To some extent, the campaign has gotten a bad rap for dropping its main counts, which alleged that there were gross improprieties, amounting to fraud, in Pennsylvania’s tabulation of the vote. Abandoning these counts seemed inexplicable Sunday, given that the campaign was simultaneously alleging massive fraud on television.
In fact, there is an explanation. On Friday, the U.S. Court of Appeals for the Third Circuit issued a ruling that destroys the viability of those counts (and probably the remaining counts, too — I’ll come to that). In scrambling to respond to that ruling — which is binding on the federal district court where the campaign’s lawsuit is filed — the campaign shed the fraud-related counts. The lawyers should not be faulted for doing that. The fault lies in pressing ahead with a narrower suit that could not change the outcome of the race in Pennsylvania, even in the unlikely event that the campaign prevailed.
To cut to the chase, all that remains of the Trump campaign’s complaint is the claim that voters in pro-Trump counties were denied equal protection of law because mail-in voters in pro-Biden counties — mainly Philadelphia and Allegheny counties (Pittsburgh is in the latter) — were invited by election boards to cure defects in their ballots. Even if there were arguably merit to this claim (doubtful), it may only involve a few hundred votes, and certainly not more than a few thousand. That’s not enough. By current count, presumptive president-elect Biden leads President Trump by 83,000 votes. Since I’ve already made this point several times (see, e.g., here and here), perhaps it’s best to quote what the Third Circuit said just last Friday (my italics): For a party
to have standing to enjoin the counting of ballots . . . such votes would have to be sufficient in number to change the outcome of the election. . . . See, e.g., Sibley v. Alexander (“Even if the Court granted the requested relief, plaintiff would still fail to satisfy the redressability element of standing because enjoining defendants from casting the votes . . . would not change the outcome of the election”).
Even if a court were to ignore this fatal problem and entertain the campaign’s remaining claims, there are several other reasons why they would fail. Pennsylvania’s secretary of state argues that there is no equal protection violation because she advised all counties that they had the discretion to invite voters who’d submitted defective mail-in ballots to cure the defect. The fact that some counties availed themselves of this option does not mean the state violated the equal-protection rights of voters in counties that did not.
In addition, the Third Circuit reasoned that the Bush v. Gore equal-protection theory that the Trump campaign relies on is limited to the peculiar facts of that post-election recount scenario, and not really applicable to this one. More important, the Third Circuit held that equal-protection claims of the kind the Trump voters are raising are too non-specific and speculative to confer standing to sue.
Furthermore, there is, to repeat, that mismatch between the claimed injury and the remedy sought: Over what may be just a relative handful of ballots, the Trump campaign seeks to prevent the state from certifying its election result, which would disenfranchise 7 million voters — something no court would do, and which would result in the same kind of equal-protection harm (to lawful Biden and Trump voters) that the campaign complains of, except astronomically worse.
Putting the Trump campaign’s futile lawsuit aside for a moment, it is worth considering the Third Circuit opinion issued Friday, Bognet v.

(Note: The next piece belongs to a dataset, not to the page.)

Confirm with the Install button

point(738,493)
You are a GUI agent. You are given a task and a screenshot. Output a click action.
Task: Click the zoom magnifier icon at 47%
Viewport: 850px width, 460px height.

Secretary Commonwealth of Pennsylvania. While the claimants are different, the claims are largely duplicative of those in the case the Supreme Court has thus far declined to hear. Instead of the state Republican Party (the claimant in the Supreme Court case), the plaintiffs before the Third Circuit were a candidate for office and four voters.
These plaintiffs claim to have been harmed, mainly on equal-protection grounds, by the Pennsylvania supreme court’s rewrite of state law, which permitted county election boards to receive and count ballots for three days after Election Day. The proviso was that the ballots had to have been mailed on or before Election Day, though the state supreme court concocted a presumption in favor of a late-arriving ballot’s validity if its postmark was missing or illegible — which the plaintiffs also claim to be a violation of their equal-protection rights.
The Third Circuit brings us news of how negligible is the number of votes involved. Out of 7 million total ballots cast in the Commonwealth, the secretary of state reported to the court that only 9,383 were received statewide in the three days after November 3. Even if all of these were Biden votes (impossible) and the court voided all of them (it won’t), Trump would still be 73,000 votes short. Of the 9,383 late-arriving ballots, only 655 lack a legible postmark — accounting for less than 1 percent of Trump’s deficit (and about one-hundredth of a percent of the statewide vote).
Beyond that, in its ruling, the Third Circuit explains that there is no judicially cognizable federal right to force state or federal governments to comply with the law. This is just a “generalized grievance,” and legal standing requires showing an injury that is concrete and particular to the person making the complaint. The federal court would not assume that the state court usurped the state legislature’s constitutional power to set election rules, but if it did, the injured party would be the state legislature, not individual voters or candidates.
Furthermore, the Third Circuit found that there is no equal protection violation, based on the alleged “dilution” of timely votes, due to the state court’s three-day extension. The court noted that, in addition to Pennsylvania, 19 states and the District of Columbia permit the receipt of votes post-election. Voters, the court reasoned, do not suffer a cognizable harm based on what, for them, is a formalistic difference between whether post-election receipt is authorized by statute or by a ruling of the state’s highest court. And quite apart from how scant the number of late-arriving votes is, they affect all timely voters the same way — there is no concrete, individual injury.
Most significantly for present purposes, the Third Circuit stressed that even a clear “violation of state election laws by state officials or other unidentified third parties is not always amenable to a federal constitutional claim.” In the fraud-related counts the Trump campaign dropped over the weekend, it was alleging that federal rights of Trump voters were transgressed by the manner in which state officials in the cited counties enforced (or flouted) state law. After the Third Circuit’s ruling on Friday, the district court would not have entertained such claims, so the Trump legal team dropped them.
This caused some confusion in Trump lawyer Rudy Giuliani’s presentation to District Judge Matthew Brann on Tuesday in Williamsport. Giuliani continued to posit claims of statewide and nationwide fraud, but he ultimately conceded that the campaign’s Pennsylvania lawsuit is “not a fraud case.” There is an easy explanation for this seeming contradiction. The campaign is not retreating from its claims that the manner in which mail-in balloting was authorized, administered, and tabulated was fraudulent; it is tacitly acknowledging that these claims, as originally alleged in the complaint, would not survive the Third Circuit’s reasoning.
Finally, we should note that even as the Trump team was trying to make what’s left of its case in federal court, the Pennsylvania state supreme court, by a 5–2 vote, was rejecting the campaign’s claim that the state-law rights of Trump poll watchers to monitor the canvassing of ballots were violated. That claim was the gravamen of the federal fraud allegations (i.e., the restrictions on the poll watchers were said to have rendered them unable to police against fraud, which must therefore have happened). It was highly unlikely (especially after the Third Circuit decision) that Judge Brann was going to wade into that question of state law, and there is no way he would have second-guessed the ruling of the state’s highest court on the matter.
In the end, though, the main problem for President Trump continues to be math. There are not nearly enough ballots at issue in what remains of his lawsuit to alter the outcome of the voting in Pennsylvania. And without Pennsylvania, he cannot win the election by flipping other states — for which there is, in any event, no realistic prospect.